Flüchtlingspolitik
Herrschaft des Unrechts an der EU-Außengrenze
Die These vom Rechtsbruch durch die „Grenzöffnung“ 2015 ist das zentrale Narrativ der politischen Rechten. In Wirklichkeit geht es ihnen nicht um Recht und Ordnung. Griechenland zeigt, dass es ihnen darum geht, Rechtsstaat und Menschenrechte aufzuheben.
Von Matthias Lehnert Donnerstag, 12.03.2020, 5:24 Uhr|zuletzt aktualisiert: Mittwoch, 11.03.2020, 22:23 Uhr Lesedauer: 10 Minuten |
An der griechisch-türkischen Grenze scheint der Ausnahmezustand zu herrschen: Geflüchtete werden beschossen, mit Tränengas und Schlagstöcken an der Einreise nach Griechenland gehindert. In der Ägäis hindern Beamt*innen der griechischen Küstenwache mit massiver Gewalt Flüchtlingsboote an der Weiterfahrt, am Montag ertrinkt ein Kind von einem kenternden Boot auf dem Weg nach Lesbos. Maskierte Bürgerwehren auf den griechischen Inseln beteiligen sich an der Migrationsabwehr und greifen Journalist*innen und Mitarbeiter*innen von NGOs an. Nachdem die türkische Regierung die Grenzschließung aufgehoben hat, und zahlreiche Menschen regelrecht zur Ausreise zwingen will, sitzen Tausende Geflüchtete zwischen zwei Ländern im Niemandsland, ohne Unterkunft und Versorgung, fest.
Diejenigen Menschen, die die Grenze trotz der vehementen Abschottung passieren, werden von den griechischen Behörden inhaftiert. Am vergangenen Sonntag schließlich setzte die griechische Regierung das Asylrecht aus und will keine Asylanträge mehr annehmen. Die Regierungen der anderen europäischen Länder unterstützen die griechische Regierung in ihrem Vorgehen, die europäische Grenzschutzagentur Frontex hat zusätzliches Personal in die Region entsandt, um die Behörden vor Ort bei der Grenzsicherung zu unterstützen.

Gestellte Aufgabe 1 | Was hat die griechische Regierung laut dem Textauszug über die EU-Außengrenze am vergangenen Sonntag ausgesetzt?
Der Textauszug über die EU-Außengrenze und die Einträge sind voneinander unabhängiges Material.

Einträge aus einem Datensatz:
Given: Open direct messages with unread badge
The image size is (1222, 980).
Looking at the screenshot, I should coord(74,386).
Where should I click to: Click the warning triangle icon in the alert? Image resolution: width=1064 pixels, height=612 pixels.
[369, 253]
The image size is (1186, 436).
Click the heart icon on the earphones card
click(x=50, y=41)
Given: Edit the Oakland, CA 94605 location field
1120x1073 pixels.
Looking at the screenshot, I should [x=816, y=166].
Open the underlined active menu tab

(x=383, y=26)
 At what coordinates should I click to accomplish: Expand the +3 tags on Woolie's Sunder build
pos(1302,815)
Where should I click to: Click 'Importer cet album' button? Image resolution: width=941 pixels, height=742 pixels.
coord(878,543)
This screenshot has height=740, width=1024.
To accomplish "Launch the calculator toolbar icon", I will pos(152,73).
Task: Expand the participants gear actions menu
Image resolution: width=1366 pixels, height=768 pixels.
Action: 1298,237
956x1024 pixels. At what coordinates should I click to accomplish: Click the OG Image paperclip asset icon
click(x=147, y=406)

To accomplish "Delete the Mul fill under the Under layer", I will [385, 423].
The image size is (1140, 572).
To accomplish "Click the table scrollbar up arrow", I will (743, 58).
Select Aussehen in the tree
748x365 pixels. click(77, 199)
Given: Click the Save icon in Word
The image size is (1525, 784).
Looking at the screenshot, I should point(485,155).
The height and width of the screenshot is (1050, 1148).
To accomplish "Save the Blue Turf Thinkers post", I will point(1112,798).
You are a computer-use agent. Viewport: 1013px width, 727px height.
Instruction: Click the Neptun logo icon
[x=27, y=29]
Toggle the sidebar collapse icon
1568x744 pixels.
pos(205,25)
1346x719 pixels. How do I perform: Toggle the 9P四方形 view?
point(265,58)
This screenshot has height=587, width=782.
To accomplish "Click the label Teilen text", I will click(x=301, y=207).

Gestellte Aufgabe 2 | Benenne in den Einträgen „image size“ in „frame size“ um, beginnend mit der Zeile mit „The image size is (1186, 436).“ bis zum Ende der Einträge. Gib nur diese Zeilen wieder und lass alles andere unverändert.

Lösung 1 | Das Asylrecht.

Lösung 2 |
The frame size is (1186, 436).
Click the heart icon on the earphones card
click(x=50, y=41)
Given: Edit the Oakland, CA 94605 location field
1120x1073 pixels.
Looking at the screenshot, I should [x=816, y=166].
Open the underlined active menu tab

(x=383, y=26)
 At what coordinates should I click to accomplish: Expand the +3 tags on Woolie's Sunder build
pos(1302,815)
Where should I click to: Click 'Importer cet album' button? Image resolution: width=941 pixels, height=742 pixels.
coord(878,543)
This screenshot has height=740, width=1024.
To accomplish "Launch the calculator toolbar icon", I will pos(152,73).
Task: Expand the participants gear actions menu
Image resolution: width=1366 pixels, height=768 pixels.
Action: 1298,237
956x1024 pixels. At what coordinates should I click to accomplish: Click the OG Image paperclip asset icon
click(x=147, y=406)

To accomplish "Delete the Mul fill under the Under layer", I will [385, 423].
The frame size is (1140, 572).
To accomplish "Click the table scrollbar up arrow", I will (743, 58).
Select Aussehen in the tree
748x365 pixels. click(77, 199)
Given: Click the Save icon in Word
The frame size is (1525, 784).
Looking at the screenshot, I should point(485,155).
The height and width of the screenshot is (1050, 1148).
To accomplish "Save the Blue Turf Thinkers post", I will point(1112,798).
You are a computer-use agent. Viewport: 1013px width, 727px height.
Instruction: Click the Neptun logo icon
[x=27, y=29]
Toggle the sidebar collapse icon
1568x744 pixels.
pos(205,25)
1346x719 pixels. How do I perform: Toggle the 9P四方形 view?
point(265,58)
This screenshot has height=587, width=782.
To accomplish "Click the label Teilen text", I will click(x=301, y=207).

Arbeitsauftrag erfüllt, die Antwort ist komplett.